STATED EXERCISE 1:
Answer these from the forum thread about Sherwin Williams paint, one line each:
(a) What did driftweed get from a Sherwin Williams store when the practice sprayer broke?
(b) What is the only thing cdaniels says speedwall has been used on, apart from a closet or two?
(c) According to MikeCalifornia, what is level pricing based on?
STATED EXERCISE 2: Summarize the forum thread about Sherwin Williams paint in two sentences.
STATED EXERCISE 3: Carry on the forum thread about Sherwin Williams paint from the point it stops.

# sherwin williams...input?



## driftweed (May 26, 2013)

So, either the customer supplies glidden ultra hide or i buy pratt & lambert. My supplier has been a godsend, offering advice in techniques, and killer service since day 1 of my painting career.

When the practice sprayer broke, i got a shiny new 390 from a sherwin williams store. They asked to give their paint a shot.

I told them they get 1 shot. I'm gonna spray half a house their paint, other half pratt.

Now, my new client prefers speedwall. I am going to demonstrate efficiency through coverage quality to change their minds. This house was last painted with speedwall, so they know how much their supplies cost. 

Back on topic: I have read and heard that sw prices change like gas prices. Is this true?

These are rentals, & i try to use mid grade paints, & have been succesful so far about upselling it.


----------



## cdaniels (Oct 20, 2012)

Abut the only thing I have ever used speedwall on was ceilings.Maybe a closet or two.


----------



## IL_Painter (Dec 4, 2010)

driftweed said:


> So, either the customer supplies glidden ultra hide or i buy pratt & lambert. My supplier has been a godsend, offering advice in techniques, and killer service since day 1 of my painting career.
> 
> When the practice sprayer broke, i got a shiny new 390 from a sherwin williams store. They asked to give their paint a shot.
> 
> ...


All i have to say is sherwin williams products are all overpriced crap


----------



## MikeCalifornia (Aug 26, 2012)

NO SW prices do not change like gas. If you have an account, either charge or cash, you will be put on level pricing based on your "potential volume" not how much you have spent in the store. I would recommend talking to the manager who can quote a few products to you and input them on your account, which can be used at any SW store. Try the EcoSelect line, budget grade, budget price, flat, satin, and semi.


----------



## Damon T (Nov 22, 2008)

RECORD SET:
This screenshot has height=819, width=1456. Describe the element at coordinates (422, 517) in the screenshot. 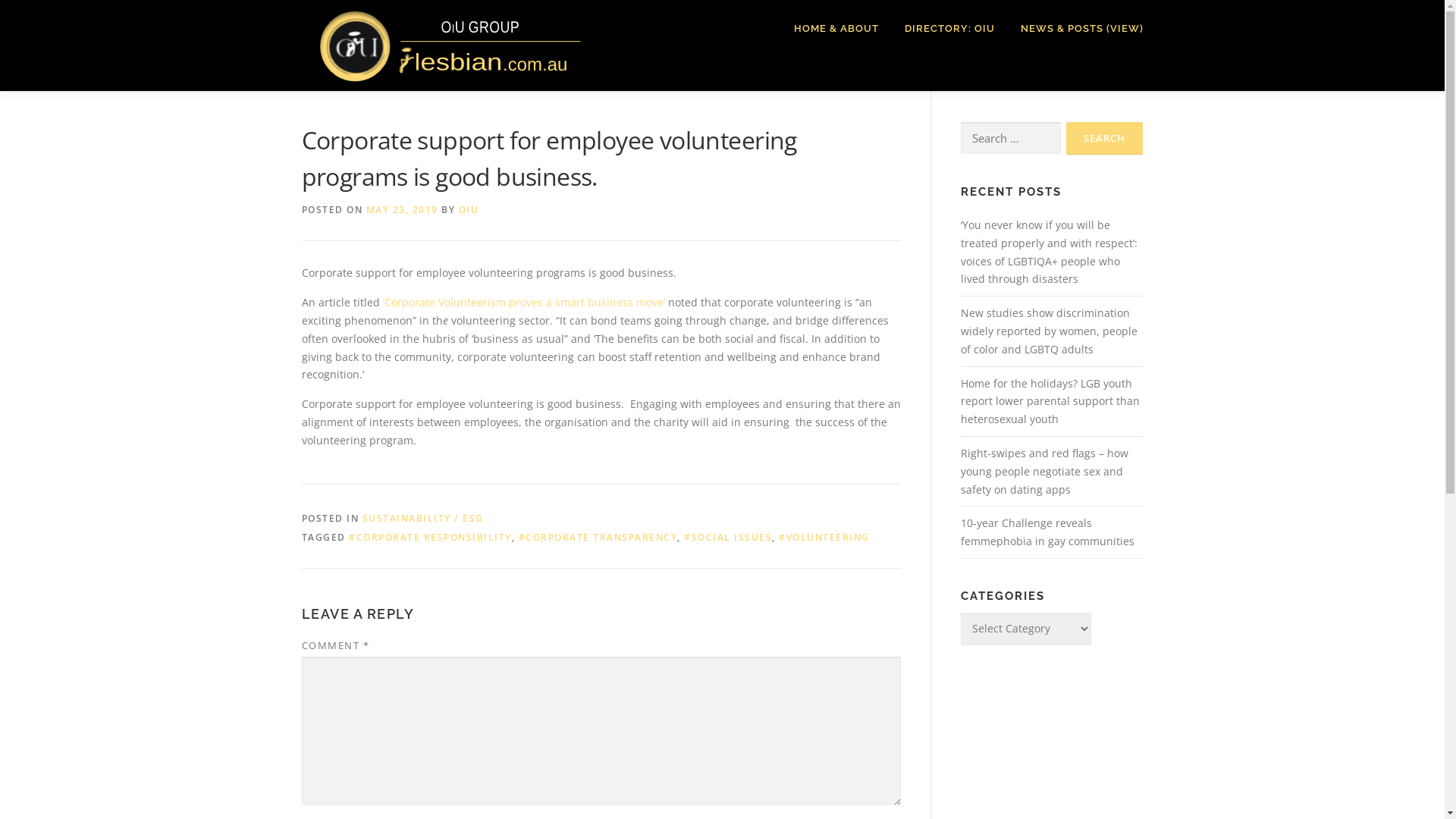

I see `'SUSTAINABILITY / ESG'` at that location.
* * *
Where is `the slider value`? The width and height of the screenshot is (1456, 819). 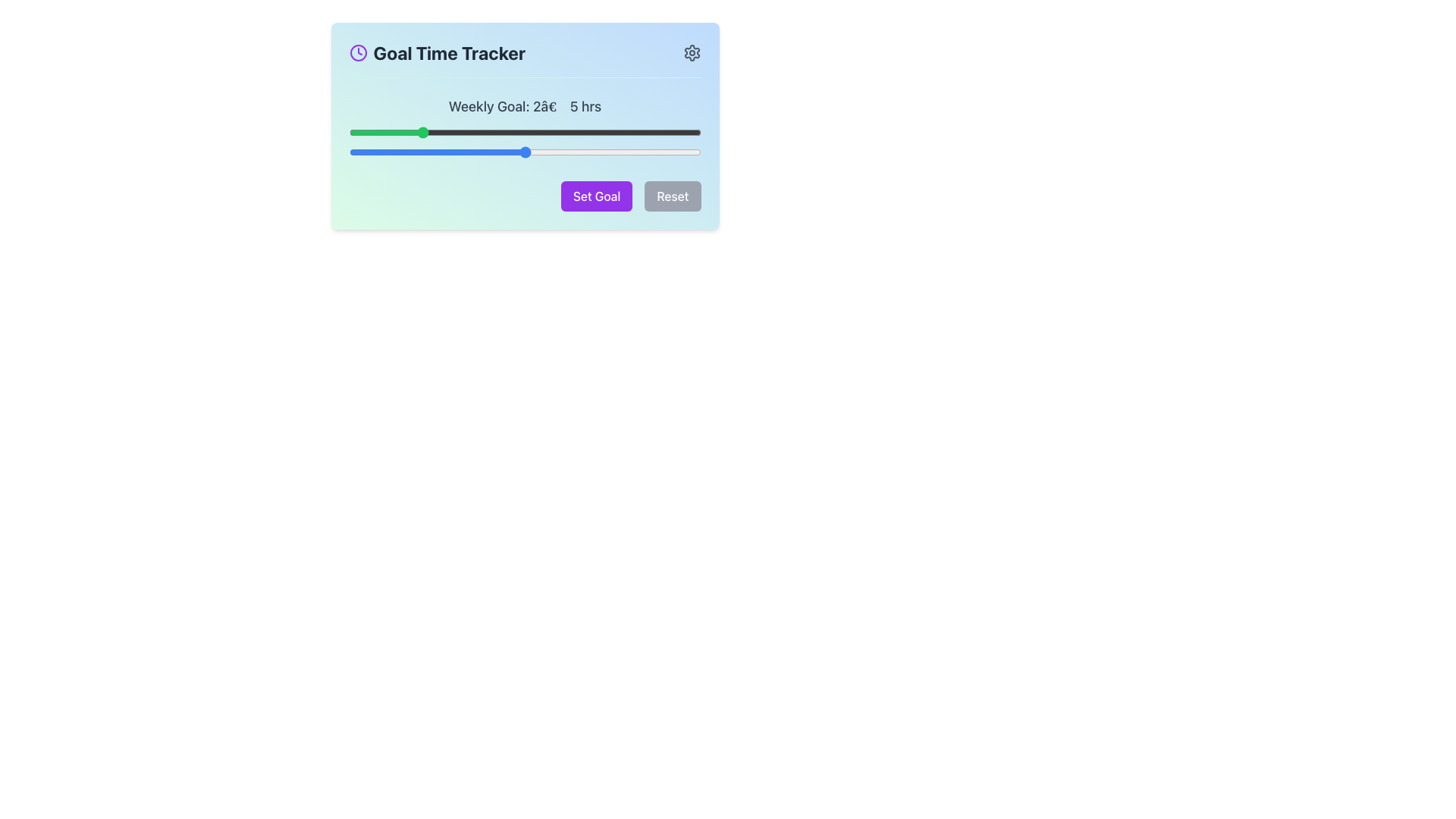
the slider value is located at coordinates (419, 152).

REPLY 1:
(a) A new 390.
(b) Ceilings.
(c) An account's "potential volume," not how much has been spent in the store.

REPLY 2: A painter who normally uses customer-supplied Glidden Ultra Hide or Pratt & Lambert plans to spray half a house with Sherwin Williams paint and the other half with Pratt, and asks whether SW prices change like gas prices. Replies include using speedwall only on ceilings and calling SW products overpriced, while one poster says prices don't fluctuate because accounts get level pricing based on potential volume and suggests the EcoSelect line.

REPLY 3:
The only difference is occasionally the price of gas goes down. The price of SW just goes up. And up. And then you haggle with your rep and get it down for a while on a few products. And then when you're not looking they go up. And up.


----------



## 6126 (May 9, 2010)

SW isn't the same company it used to be  After 30 years of being a loyal SW customer, I switched over to a local brand (Miller Paint). I am now getting way better products for less money. Look at "Duration Home" prices the 5 or 6 years.  If SW products weren't ridiculously overpriced, they wouldn't be constantly having 30 and 40% off sales  Not only do the prices keep going up, the paint ain't what it used to be either


----------



## Romanski (May 4, 2008)

Woodland said:


> SW isn't the same company it used to be  After 30 years of being a loyal SW customer, I switched over to a local brand (Miller Paint). I am now getting way better products for less money. Look at "Duration Home" prices the 5 or 6 years.  If SW products weren't ridiculously overpriced, they wouldn't be constantly having 30 and 40% off sales  Not only do the prices keep going up, the paint ain't what it used to be either


Miller isn't that bad Woodland... but I think you are over playing it just a tad. I would defiantly not say its way better.

Proclassic > Evolution trim
Resilience = Evolution exterior
Superpaint >>>>>> Acri-lite (Miller says acri-lite is comparable to superpaint, SW says its comparable to A-100)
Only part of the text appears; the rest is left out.